Con: It Makes You a Scannable Loyalty Member
Referring to yourself as a “loyal member” of Amazon and using your palm to pay sounds a little, shall we say, clingy? Not to mention there’s the question of which part of one’s person the company will want to scan next. (It could all begin to feel very 1984 Macintosh commercial, if you know what’ we’re saying.)
Pro: It’s Contactless
People have been especially concerned with hygiene during this dumpster fire of a year, so the fact One is contactless is a big tick in the pro column. Not to mention there has to be some—not insignificant—amount of time people save when paying at stores.
Con: It Makes You “One” with Amazon
It’s not exactly clear what the impetus was for the Amazon One moniker, but it could be misconstrued as very symbiotic. In a way that doesn’t sound so fun. It’s easy to imagine, for example, people telling their friends they’ve “just become one with Amazon.”

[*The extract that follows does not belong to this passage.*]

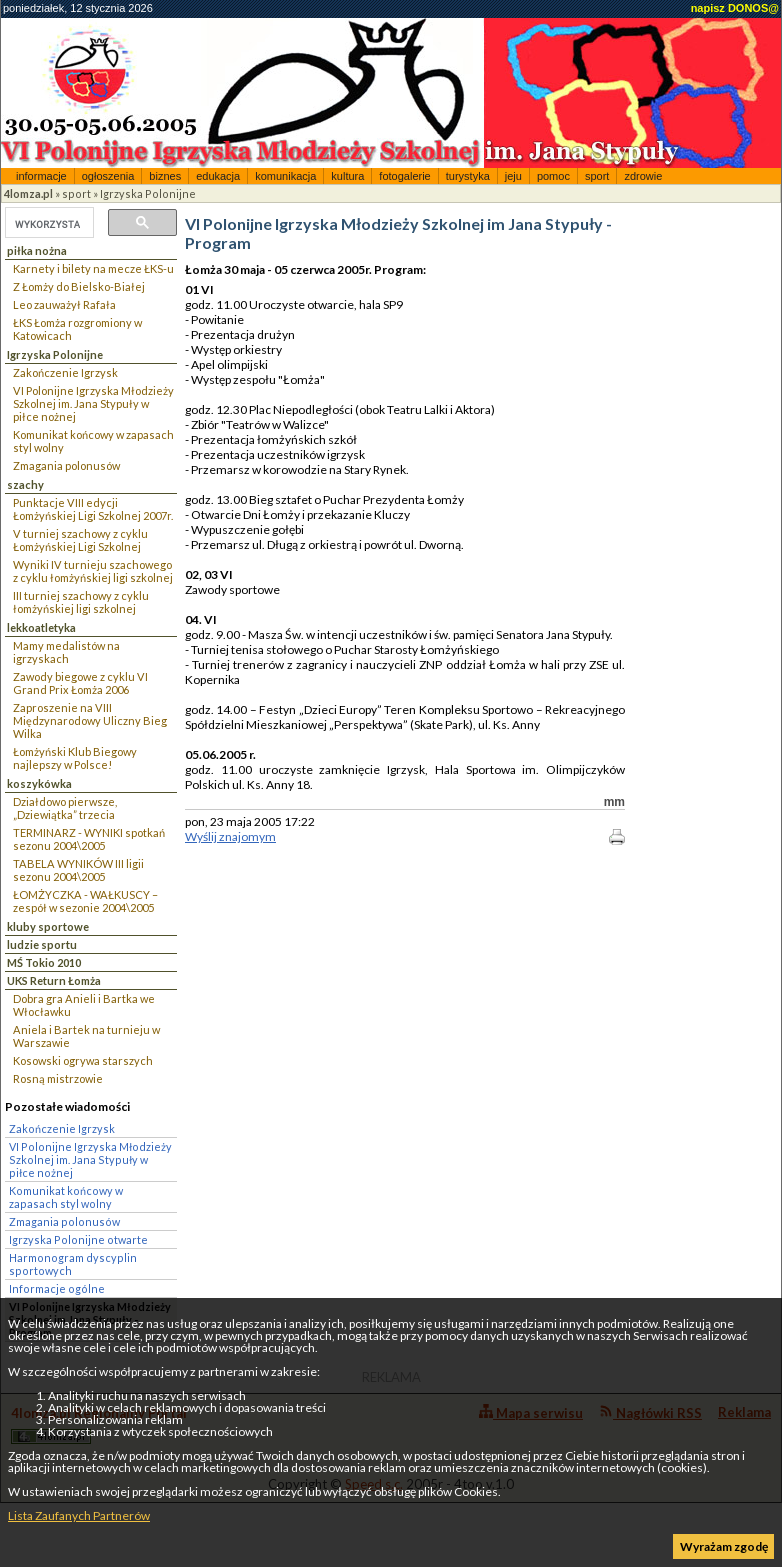  Describe the element at coordinates (148, 193) in the screenshot. I see `Igrzyska Polonijne` at that location.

Pro: It’s a Secure Form of Payment
Amazon has chosen palm recognition because it’s impossible to identify a person by looking solely at their palm. This form of payment also requires an intentional gesture, minimizing unintended purchases.
Con: An IRL Bender Could Chop Off Your Hand
This con may sound a bit ridiculous, but hang with us here. In theory, somebody could sever and steal a One member’s hand. And while the odds of that happening in reality are approximately zero, there is an IRL Bender somewhere out there. And we all know what Bender’s willing to do if he’s motivated enough.
IRL Bender aside, and in all seriousness, there could be significant privacy issues with this kind of technology. Amazon is in the midst of developing other types of recognition technology as well, and this is just more personal data the company will now have on people. Ultimately, it’ll be up to consumers to decide to whom they’ll pledge their loyalty, and their palms.